Deciding to have a baby

I’ve always been baby obsessed. I first learned what a midwife was when I was 5 and my little brother was born. I visited my own mama in the hospital and I could not believe there was a job where you got to hold tiny babies all day. At age 5, I obviously was oblivious to other skills and responsibilities held by our amazing widwives, all I saw was their warm faces and cuddles. So, from then on whenever I was asked what I wanted to be when I grew up, I said “a midwife”. (I ended up working in IT, after getting a degree in History and Psychological Studies… it’s a long story)

I’ve always loved babies and children and while I’ve never been 100% sure what job would suit me best, I have always known that one thing I have always wanted to be, is a mum.

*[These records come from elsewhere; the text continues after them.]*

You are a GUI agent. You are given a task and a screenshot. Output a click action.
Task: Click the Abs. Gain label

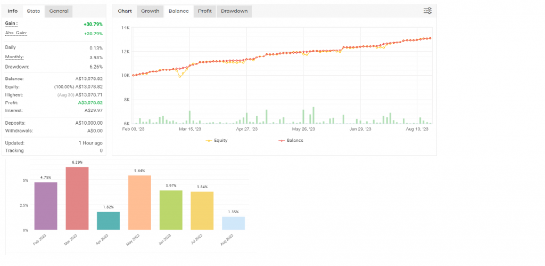pos(15,33)
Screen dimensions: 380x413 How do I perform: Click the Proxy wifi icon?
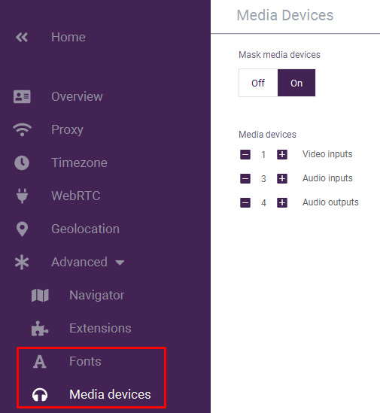(22, 129)
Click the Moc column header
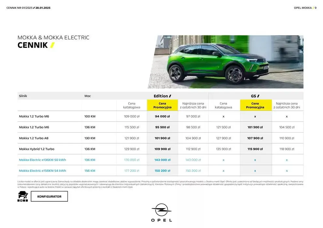Image resolution: width=323 pixels, height=228 pixels. point(87,96)
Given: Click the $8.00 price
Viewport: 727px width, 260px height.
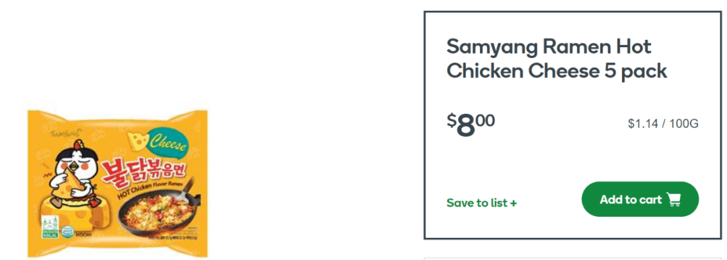Looking at the screenshot, I should [471, 125].
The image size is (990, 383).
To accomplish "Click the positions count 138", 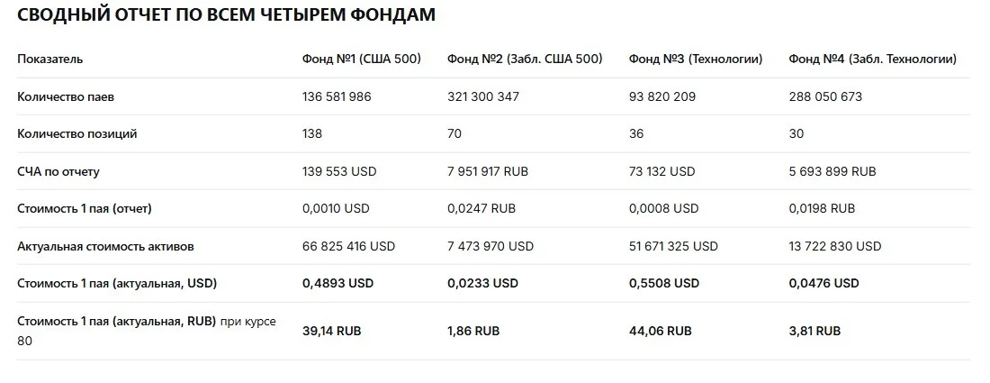I will pyautogui.click(x=312, y=134).
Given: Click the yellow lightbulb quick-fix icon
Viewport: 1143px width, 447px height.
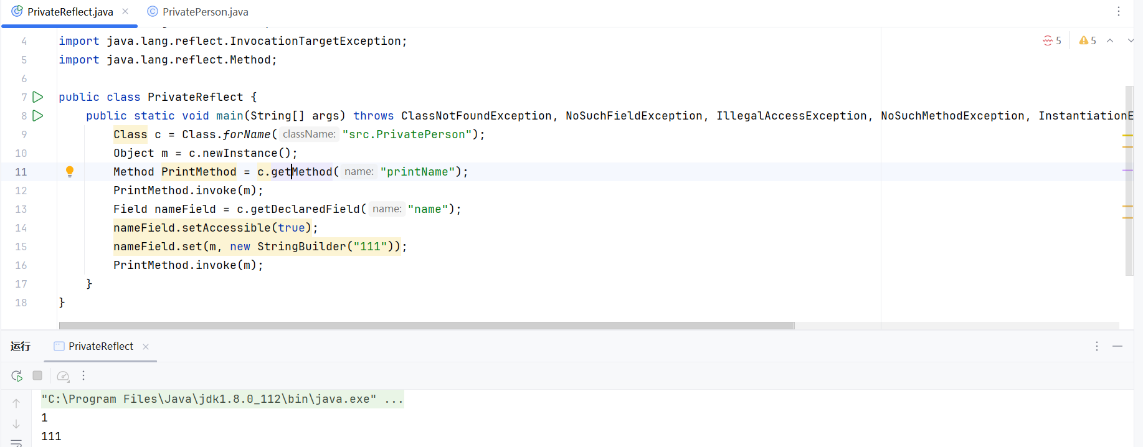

Even before meeting my partner, I knew I wanted to wait until later in life to have children though. I wanted to live my 20s to the fullest, get a stable, decent paying job and be well established before going there.

The first time I realised I really wanted to have a baby I had just turned 28 and was on vacation with my boyfriend in Dubrovnik, Croatia. I realised that every family that walked by me made me feel all gooey and hopeful inside, that one day that would be me on vacation with my family. All of a sudden it hit me; “I want a baby!”. I didn’t want one right that minute but it was almost as though I could hear my biological clock ticking and it wanted to me to reproduce ASAP. So we talked about it, we talked about our hopes and aspirations for the next few years and what we’d have to do in order to have everything in place to raise a family. He wanted kids too, I had known that from the start and we were on the same page when it came to what we needed to be ready to start trying for a baby.

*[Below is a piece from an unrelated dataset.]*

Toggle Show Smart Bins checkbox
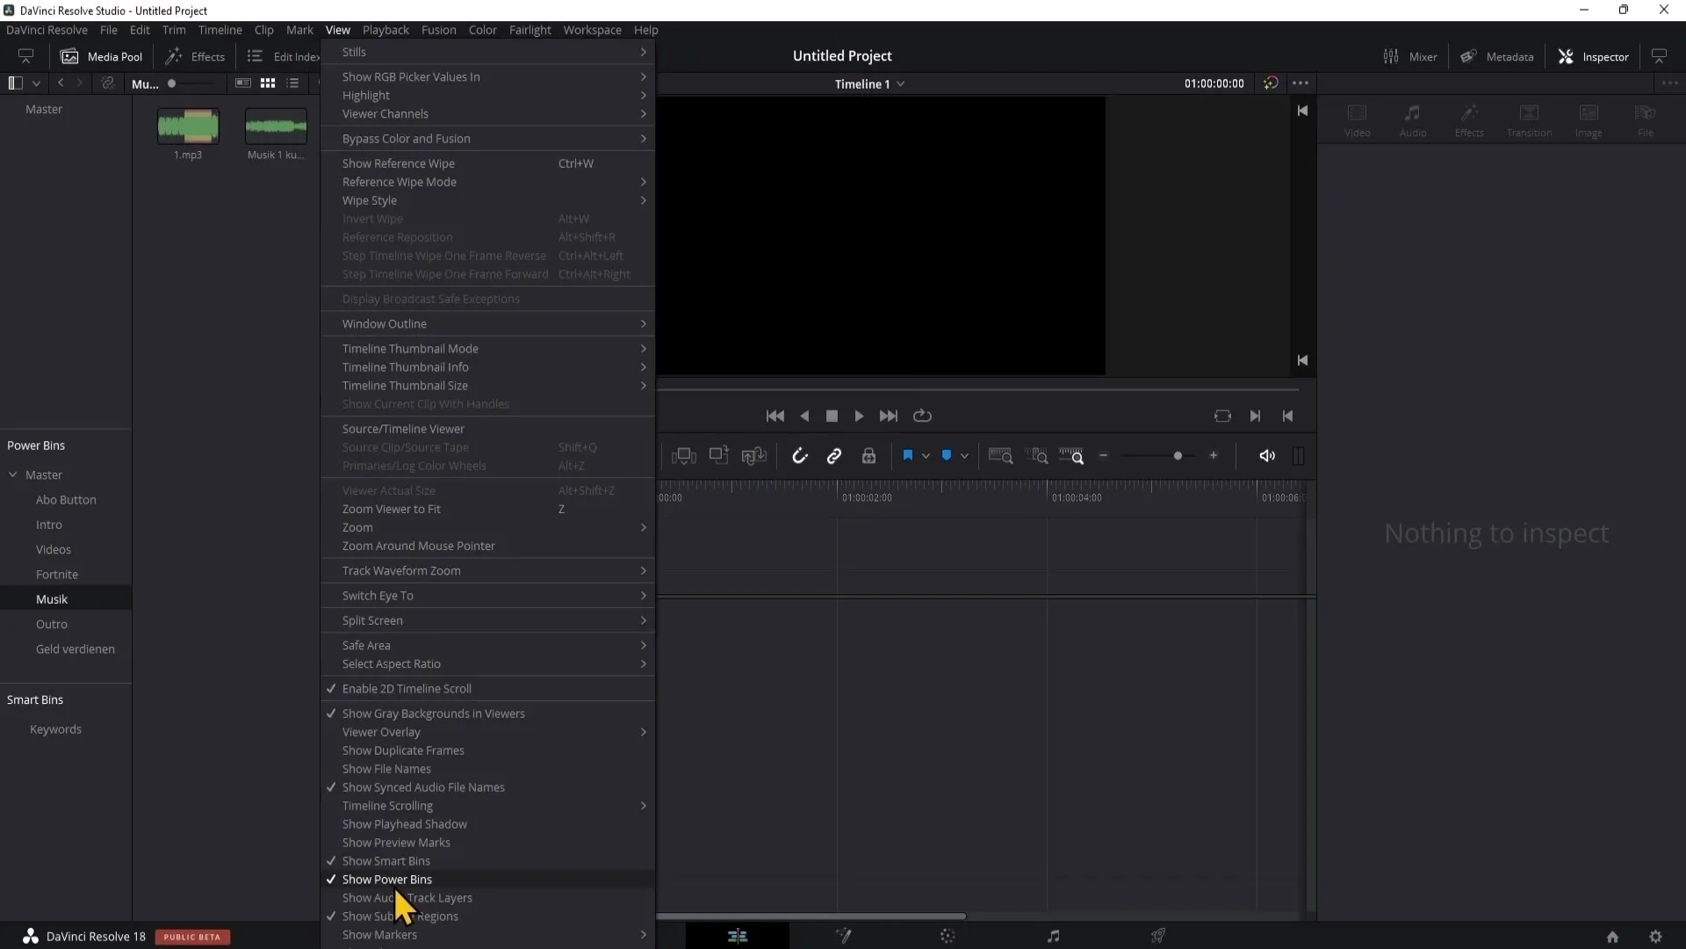 click(385, 859)
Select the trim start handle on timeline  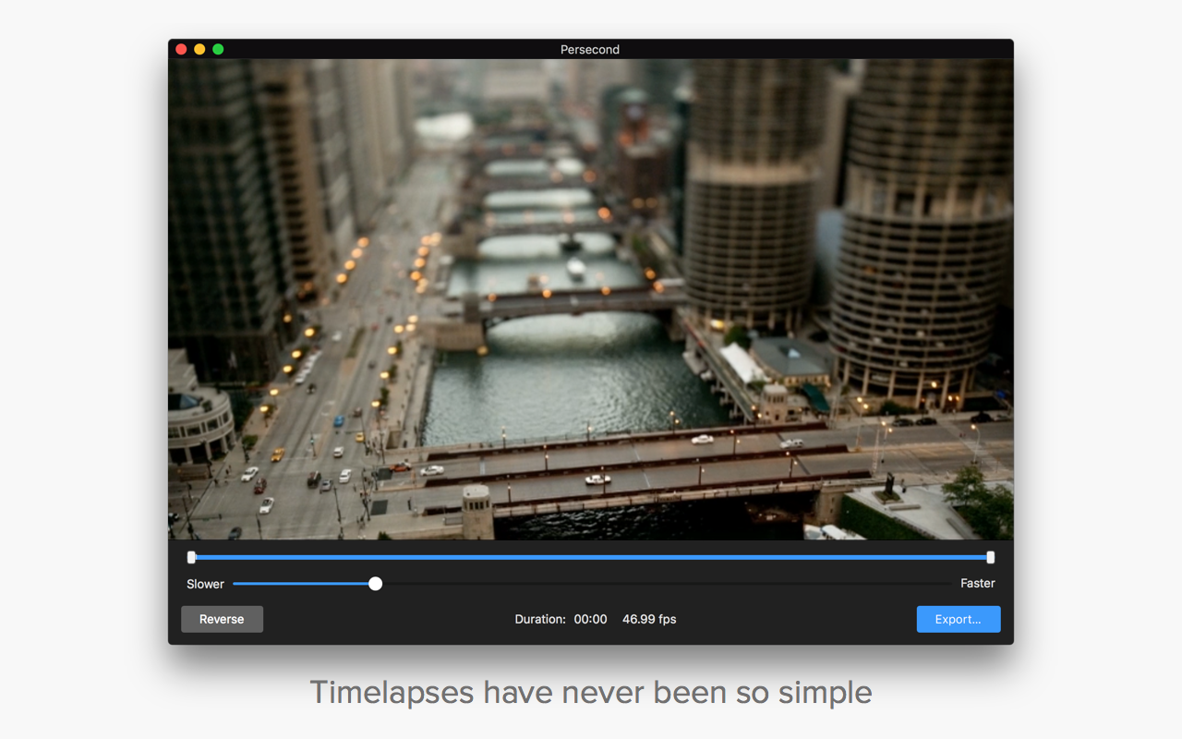[191, 557]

A while later, towards the end of 2017 we knew that for most of 2018 we had lots of things planned that weren’t exactly “baby making friendly”, celebrating both of our 30th birthday’s and my sister’s wedding being at the top of the list. So we decided after September we would try if we could. That decision was a huge deal but I was so happy to be at that point of my life and relationship and I was ready for what was to come.